I have a gential rash, apparantly an immune reaction to a cycle racing crash. I also have low abdominal pain and pain through my urethra, although passing urine is surpisingly OK.

Q. I have a gential rash, apparantly an immune reaction to a cycle racing crash. I also have low abdominal pain and pain through my urethra, although passing urine is surpisingly OK. Minor injuries are not healing as well as normal. I am 53 and extremely fit.

I believe that my immune system is seriously disrupted due to the crash.
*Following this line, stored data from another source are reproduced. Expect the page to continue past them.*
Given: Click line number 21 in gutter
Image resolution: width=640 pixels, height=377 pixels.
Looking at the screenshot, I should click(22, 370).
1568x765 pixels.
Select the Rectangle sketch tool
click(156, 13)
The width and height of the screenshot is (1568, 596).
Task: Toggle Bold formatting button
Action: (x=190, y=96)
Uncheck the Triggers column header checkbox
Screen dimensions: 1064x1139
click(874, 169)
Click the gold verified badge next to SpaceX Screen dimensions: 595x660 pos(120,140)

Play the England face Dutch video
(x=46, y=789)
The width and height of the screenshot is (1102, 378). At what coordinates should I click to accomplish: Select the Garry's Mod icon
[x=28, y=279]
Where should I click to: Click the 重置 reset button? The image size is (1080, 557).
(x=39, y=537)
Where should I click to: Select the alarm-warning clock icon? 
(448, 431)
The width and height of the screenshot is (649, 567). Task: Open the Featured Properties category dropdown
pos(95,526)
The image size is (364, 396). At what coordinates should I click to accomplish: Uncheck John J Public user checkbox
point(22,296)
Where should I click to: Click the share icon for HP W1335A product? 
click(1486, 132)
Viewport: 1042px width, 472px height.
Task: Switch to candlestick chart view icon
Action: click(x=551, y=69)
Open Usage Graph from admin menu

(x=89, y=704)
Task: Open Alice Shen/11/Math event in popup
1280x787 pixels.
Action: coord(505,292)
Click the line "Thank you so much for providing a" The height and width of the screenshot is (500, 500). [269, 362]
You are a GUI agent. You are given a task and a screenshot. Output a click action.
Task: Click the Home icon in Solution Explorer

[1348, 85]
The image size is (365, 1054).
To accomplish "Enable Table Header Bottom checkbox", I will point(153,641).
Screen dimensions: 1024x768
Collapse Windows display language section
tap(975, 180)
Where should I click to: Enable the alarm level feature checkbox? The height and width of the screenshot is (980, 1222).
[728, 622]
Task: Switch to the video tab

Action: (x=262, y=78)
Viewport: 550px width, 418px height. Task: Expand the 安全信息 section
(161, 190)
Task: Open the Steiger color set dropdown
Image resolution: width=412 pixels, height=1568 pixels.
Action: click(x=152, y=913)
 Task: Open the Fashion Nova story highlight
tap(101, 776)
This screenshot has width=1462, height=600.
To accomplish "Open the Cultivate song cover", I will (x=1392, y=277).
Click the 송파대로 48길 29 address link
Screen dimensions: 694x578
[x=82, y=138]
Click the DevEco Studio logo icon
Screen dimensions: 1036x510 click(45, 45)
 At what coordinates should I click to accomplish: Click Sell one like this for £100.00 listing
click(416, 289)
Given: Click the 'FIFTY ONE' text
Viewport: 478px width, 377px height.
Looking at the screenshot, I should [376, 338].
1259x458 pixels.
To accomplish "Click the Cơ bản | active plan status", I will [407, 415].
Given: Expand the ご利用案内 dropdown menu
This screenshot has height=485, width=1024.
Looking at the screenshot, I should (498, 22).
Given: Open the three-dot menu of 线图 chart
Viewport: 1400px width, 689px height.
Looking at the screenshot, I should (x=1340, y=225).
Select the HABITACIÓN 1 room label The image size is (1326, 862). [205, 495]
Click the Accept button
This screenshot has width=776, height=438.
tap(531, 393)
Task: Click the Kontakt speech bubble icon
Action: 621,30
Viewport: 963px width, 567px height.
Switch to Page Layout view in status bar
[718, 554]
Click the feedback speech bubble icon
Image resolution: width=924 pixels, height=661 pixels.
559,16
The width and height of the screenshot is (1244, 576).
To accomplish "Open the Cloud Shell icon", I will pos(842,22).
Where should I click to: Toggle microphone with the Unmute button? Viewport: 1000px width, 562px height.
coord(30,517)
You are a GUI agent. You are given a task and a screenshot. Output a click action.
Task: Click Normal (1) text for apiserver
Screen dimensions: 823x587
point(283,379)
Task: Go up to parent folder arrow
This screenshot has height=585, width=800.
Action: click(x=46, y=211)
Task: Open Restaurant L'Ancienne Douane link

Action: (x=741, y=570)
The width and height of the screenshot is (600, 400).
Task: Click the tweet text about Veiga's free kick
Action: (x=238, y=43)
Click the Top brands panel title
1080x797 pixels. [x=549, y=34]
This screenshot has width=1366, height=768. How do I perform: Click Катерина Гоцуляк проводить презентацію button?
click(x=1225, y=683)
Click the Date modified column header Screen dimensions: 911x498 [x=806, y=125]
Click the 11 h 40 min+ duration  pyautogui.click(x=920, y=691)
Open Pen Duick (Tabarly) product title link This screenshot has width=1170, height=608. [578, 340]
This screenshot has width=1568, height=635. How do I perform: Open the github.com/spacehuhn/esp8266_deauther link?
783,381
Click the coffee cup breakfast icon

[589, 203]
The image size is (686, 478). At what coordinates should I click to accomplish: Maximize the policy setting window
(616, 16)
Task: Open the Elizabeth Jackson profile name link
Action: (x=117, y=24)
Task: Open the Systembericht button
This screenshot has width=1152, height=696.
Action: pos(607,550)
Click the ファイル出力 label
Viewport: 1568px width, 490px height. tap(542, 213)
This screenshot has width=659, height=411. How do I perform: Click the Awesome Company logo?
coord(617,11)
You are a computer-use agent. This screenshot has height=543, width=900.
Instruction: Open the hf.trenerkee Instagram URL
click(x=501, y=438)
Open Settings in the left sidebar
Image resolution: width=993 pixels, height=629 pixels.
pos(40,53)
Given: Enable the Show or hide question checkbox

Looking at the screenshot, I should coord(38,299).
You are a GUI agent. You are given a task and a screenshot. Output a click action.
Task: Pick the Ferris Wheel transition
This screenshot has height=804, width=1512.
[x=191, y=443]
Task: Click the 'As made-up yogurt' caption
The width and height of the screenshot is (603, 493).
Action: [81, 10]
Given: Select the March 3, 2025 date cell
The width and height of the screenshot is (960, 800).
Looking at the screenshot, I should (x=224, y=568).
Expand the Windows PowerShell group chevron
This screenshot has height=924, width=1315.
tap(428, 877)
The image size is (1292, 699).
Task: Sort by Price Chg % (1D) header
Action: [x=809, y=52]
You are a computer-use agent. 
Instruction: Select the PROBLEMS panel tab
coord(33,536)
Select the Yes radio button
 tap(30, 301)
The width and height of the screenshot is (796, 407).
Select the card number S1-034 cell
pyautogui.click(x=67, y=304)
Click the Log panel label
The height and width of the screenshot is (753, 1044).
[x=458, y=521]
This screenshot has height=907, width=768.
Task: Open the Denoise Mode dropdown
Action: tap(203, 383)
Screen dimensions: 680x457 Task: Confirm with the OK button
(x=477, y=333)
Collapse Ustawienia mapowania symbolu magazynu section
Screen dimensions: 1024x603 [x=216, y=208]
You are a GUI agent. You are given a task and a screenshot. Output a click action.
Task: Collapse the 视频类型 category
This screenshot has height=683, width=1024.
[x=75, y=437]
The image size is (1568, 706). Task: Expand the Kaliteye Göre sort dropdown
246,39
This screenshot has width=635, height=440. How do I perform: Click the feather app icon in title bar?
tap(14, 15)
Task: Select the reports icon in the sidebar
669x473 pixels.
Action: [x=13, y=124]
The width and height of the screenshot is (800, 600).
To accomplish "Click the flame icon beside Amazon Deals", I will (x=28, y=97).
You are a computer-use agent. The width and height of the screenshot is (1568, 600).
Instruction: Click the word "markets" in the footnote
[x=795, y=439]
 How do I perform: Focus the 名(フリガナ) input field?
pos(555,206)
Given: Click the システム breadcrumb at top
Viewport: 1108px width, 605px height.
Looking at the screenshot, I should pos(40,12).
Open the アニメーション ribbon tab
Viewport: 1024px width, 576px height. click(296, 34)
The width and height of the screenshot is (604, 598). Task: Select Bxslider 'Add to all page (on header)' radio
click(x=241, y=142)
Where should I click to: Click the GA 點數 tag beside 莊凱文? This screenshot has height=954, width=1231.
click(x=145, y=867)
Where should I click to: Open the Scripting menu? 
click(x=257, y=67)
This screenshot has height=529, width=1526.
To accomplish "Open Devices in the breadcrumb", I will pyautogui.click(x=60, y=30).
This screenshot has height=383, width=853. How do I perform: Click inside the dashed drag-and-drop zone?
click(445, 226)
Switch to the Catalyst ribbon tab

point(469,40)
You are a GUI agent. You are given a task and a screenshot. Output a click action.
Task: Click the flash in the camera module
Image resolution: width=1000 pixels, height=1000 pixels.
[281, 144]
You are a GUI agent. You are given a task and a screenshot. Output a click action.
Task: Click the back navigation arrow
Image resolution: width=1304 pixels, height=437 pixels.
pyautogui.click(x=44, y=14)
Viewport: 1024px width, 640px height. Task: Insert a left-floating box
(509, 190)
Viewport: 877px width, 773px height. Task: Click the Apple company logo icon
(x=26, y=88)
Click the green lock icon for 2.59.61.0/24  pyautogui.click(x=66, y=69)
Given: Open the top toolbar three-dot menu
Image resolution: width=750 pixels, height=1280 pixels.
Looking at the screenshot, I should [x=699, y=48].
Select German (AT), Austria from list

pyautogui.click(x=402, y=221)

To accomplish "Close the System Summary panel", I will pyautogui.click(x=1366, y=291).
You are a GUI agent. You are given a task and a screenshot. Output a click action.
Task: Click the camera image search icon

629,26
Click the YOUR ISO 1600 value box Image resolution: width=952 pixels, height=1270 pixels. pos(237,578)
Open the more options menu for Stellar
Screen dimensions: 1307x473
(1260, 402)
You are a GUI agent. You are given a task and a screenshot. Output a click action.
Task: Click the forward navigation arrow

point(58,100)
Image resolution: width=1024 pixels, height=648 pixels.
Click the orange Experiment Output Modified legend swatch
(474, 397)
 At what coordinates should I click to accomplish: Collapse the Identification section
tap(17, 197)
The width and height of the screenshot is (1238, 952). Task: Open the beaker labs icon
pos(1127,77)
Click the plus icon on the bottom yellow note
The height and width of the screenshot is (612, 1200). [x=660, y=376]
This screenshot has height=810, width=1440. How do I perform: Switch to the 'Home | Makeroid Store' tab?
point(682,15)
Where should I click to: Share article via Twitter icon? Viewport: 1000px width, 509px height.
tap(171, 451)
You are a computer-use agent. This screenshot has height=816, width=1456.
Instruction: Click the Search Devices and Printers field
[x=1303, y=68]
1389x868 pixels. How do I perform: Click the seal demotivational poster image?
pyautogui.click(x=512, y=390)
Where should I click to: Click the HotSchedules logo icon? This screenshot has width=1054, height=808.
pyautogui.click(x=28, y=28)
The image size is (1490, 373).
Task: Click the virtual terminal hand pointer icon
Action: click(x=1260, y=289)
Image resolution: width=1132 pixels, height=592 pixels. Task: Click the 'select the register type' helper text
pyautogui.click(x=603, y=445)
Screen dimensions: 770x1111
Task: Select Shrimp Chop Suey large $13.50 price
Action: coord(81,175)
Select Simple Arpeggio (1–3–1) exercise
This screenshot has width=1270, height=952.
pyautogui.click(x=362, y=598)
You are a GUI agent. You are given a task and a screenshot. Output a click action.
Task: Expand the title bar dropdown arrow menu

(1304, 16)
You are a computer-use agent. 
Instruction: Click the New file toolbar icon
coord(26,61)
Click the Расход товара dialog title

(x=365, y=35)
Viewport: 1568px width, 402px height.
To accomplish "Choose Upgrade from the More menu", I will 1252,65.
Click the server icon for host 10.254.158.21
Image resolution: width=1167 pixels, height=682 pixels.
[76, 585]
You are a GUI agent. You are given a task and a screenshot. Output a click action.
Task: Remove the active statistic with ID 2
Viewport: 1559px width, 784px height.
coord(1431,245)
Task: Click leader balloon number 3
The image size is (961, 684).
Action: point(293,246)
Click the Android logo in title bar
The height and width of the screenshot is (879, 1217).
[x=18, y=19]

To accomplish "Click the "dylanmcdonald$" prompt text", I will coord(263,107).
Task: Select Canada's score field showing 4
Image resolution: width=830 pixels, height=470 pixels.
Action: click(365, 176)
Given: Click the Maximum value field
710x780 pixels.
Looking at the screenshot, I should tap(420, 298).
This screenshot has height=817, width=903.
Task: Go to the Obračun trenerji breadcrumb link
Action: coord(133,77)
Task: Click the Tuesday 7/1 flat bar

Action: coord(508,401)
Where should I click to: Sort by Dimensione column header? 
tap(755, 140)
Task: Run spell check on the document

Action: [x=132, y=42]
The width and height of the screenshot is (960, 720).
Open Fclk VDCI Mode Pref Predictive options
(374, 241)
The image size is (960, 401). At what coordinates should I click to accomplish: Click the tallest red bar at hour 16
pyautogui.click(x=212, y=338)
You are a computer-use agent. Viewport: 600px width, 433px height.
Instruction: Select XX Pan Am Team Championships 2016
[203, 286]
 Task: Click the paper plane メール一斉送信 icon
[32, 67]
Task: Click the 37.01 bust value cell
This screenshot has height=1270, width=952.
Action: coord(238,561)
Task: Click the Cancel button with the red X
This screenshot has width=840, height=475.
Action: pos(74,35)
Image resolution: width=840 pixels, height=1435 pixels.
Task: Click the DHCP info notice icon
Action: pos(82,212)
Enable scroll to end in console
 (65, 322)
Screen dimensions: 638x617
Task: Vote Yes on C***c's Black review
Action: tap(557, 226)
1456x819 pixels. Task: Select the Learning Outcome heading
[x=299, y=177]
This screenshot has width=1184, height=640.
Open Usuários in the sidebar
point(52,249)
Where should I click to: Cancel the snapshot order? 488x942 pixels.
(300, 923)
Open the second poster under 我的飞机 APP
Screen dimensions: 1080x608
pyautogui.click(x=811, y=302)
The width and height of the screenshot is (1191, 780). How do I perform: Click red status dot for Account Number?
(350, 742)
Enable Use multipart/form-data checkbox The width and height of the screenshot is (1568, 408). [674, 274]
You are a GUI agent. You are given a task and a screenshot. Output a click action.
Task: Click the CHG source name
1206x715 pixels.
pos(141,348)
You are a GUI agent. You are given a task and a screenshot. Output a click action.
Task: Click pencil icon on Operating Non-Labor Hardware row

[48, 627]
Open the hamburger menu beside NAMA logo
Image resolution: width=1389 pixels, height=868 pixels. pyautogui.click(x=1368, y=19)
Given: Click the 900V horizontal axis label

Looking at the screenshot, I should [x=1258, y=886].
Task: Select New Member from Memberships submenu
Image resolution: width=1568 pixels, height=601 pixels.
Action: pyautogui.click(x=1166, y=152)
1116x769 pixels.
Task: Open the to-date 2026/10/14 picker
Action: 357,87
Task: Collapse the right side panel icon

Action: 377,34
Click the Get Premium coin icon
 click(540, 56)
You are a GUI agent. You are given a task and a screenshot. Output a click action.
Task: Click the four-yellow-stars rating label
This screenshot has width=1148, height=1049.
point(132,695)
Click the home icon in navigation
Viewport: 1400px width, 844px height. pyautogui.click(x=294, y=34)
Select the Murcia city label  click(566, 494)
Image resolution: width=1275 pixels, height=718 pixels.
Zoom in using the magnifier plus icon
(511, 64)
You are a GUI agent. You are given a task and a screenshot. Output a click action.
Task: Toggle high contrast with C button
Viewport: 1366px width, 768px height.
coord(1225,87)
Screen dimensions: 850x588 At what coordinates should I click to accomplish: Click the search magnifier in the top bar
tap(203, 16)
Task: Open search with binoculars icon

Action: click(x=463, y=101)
Can acupunture restore the immune system balance, ie not just relieve the symptoms?

Thanks

 

A. There is no doubt that the aim of traditional acupuncture is to restore balance to the whole system, not simply to remove symptoms. The practitioner will aim not only to get someone better but to keep them better. This is one of the many reasons why the BAcC is so adamant in arguing that extremely short courses in acupuncture are not fit for purpose; if someone has treatment aimed only at removing a symptom, the chances are the symptom will return and they will conclude that acupucture didn't work, when all they have established is that symptomatic acupuncture didn't work.

 

In your case, there are features of your symptoms as a group which may make sense from a Chinese medicine perspective. There is every likelihood that the physical shock of an accident could cause a lowering of the body's immune system as a whole, but there may well be more specific injuries which may fall within the scope of practice of Chinese medicine. One of its great strengths, aside from treating the person as opposed to the disease, is that it has an entirely different take on the pathology and physiology of the body, and can sometimes make sense of a seemingly unconnected symptoms within one recognised diagnostic pattern. It may well be that a local blockage or disruption caused by the accident is impacting on the overall balance, rather than the accident itself affecting the immune system.

 

It would be best to seek advice from a BAcC member local to you, and to ask if they feel that they can do something for your specific symptoms. Most practitioners are willing to give up a little time without charge to assess whether acupuncture is appropriate for potential patients before committing them to treatment.